Brief 1> In the IAFA template text, how many template types can a single record have?
Brief 2> Repeat the part of the IAFA template text that begins with the words "Each record can" and ends with "agreed between implementations.".

Text provided>
** Begin **
There are a number of different template types defined within the guidelines to describe the variety of network resources available:
Other template types are designed for use in the context of ftp archives to provide information about a particular ftp site:
The configuration files would be relevant for the automatic collection of records, and in a broader context, the service template would be used to describe free-standing resources.
Each record can only have one template type, but any of the other data elements can be repeated. It is intended that template types and data elements should be extensible, although extensions would not be inter-operable unless agreed between implementations.
Effort has been made to ensure the templates are 'human readable' which means less processing is required to make the data understandable. This helps to ensure there is a low entry cost to implement the templates. Attribute names are therefore written in full.
The content is deliberately limited in detail in order to ensure the record is simple to create. The content includes simplified bibliographic fields (title, author, publisher, language) but in addition IAFA records are characterised by containing a large amount of non-bibliographic information. The content of the record is designed to take advantage of the context in which the record will be used, so URL and e-mail links to authors and publishers are included.
** End **
Information supplied>
** Begin **
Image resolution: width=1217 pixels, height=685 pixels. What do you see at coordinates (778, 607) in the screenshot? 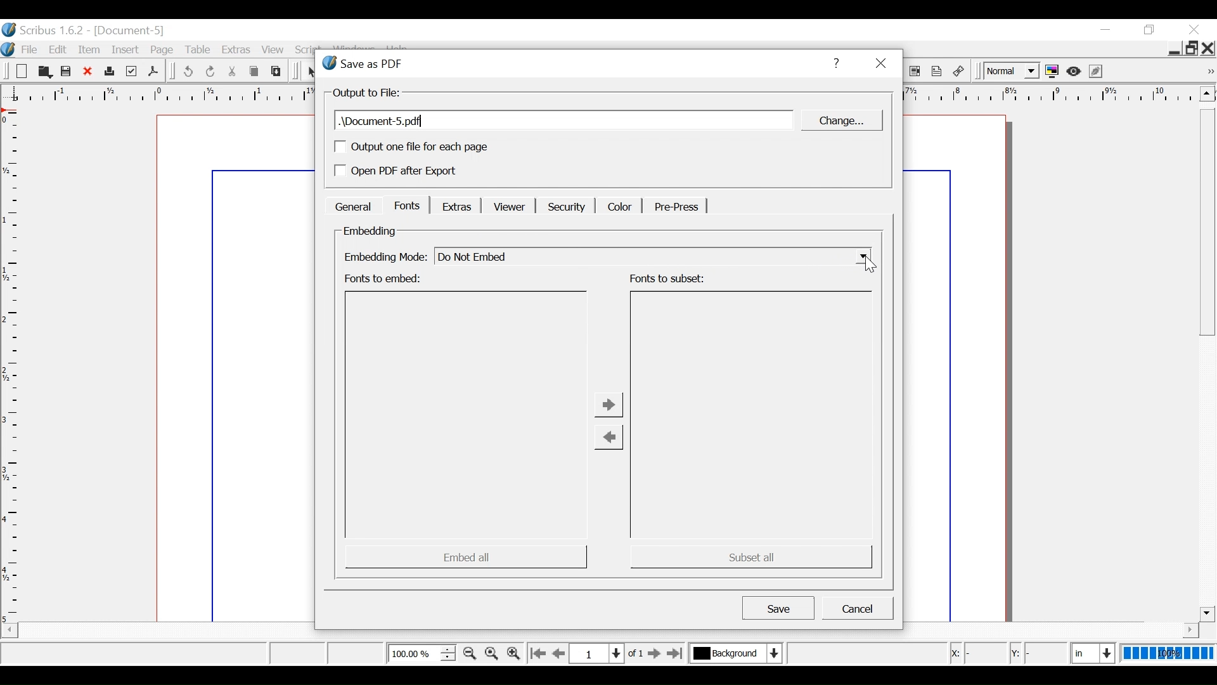
I see `Save` at bounding box center [778, 607].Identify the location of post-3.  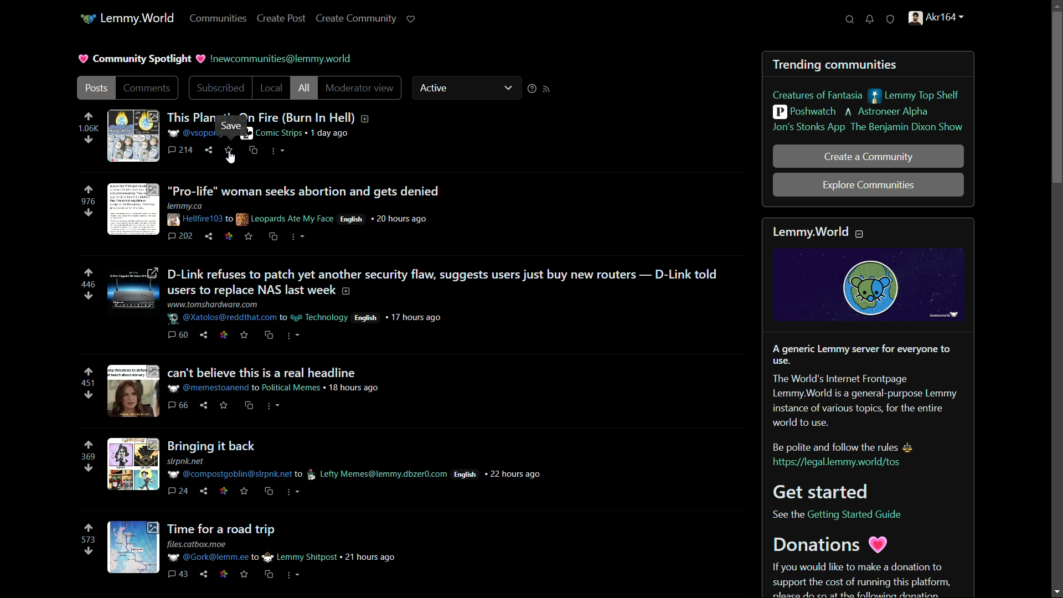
** End **
Task answer 1> Only one.

Task answer 2>
Each record can only have one template type, but any of the other data elements can be repeated. It is intended that template types and data elements should be extensible, although extensions would not be inter-operable unless agreed between implementations.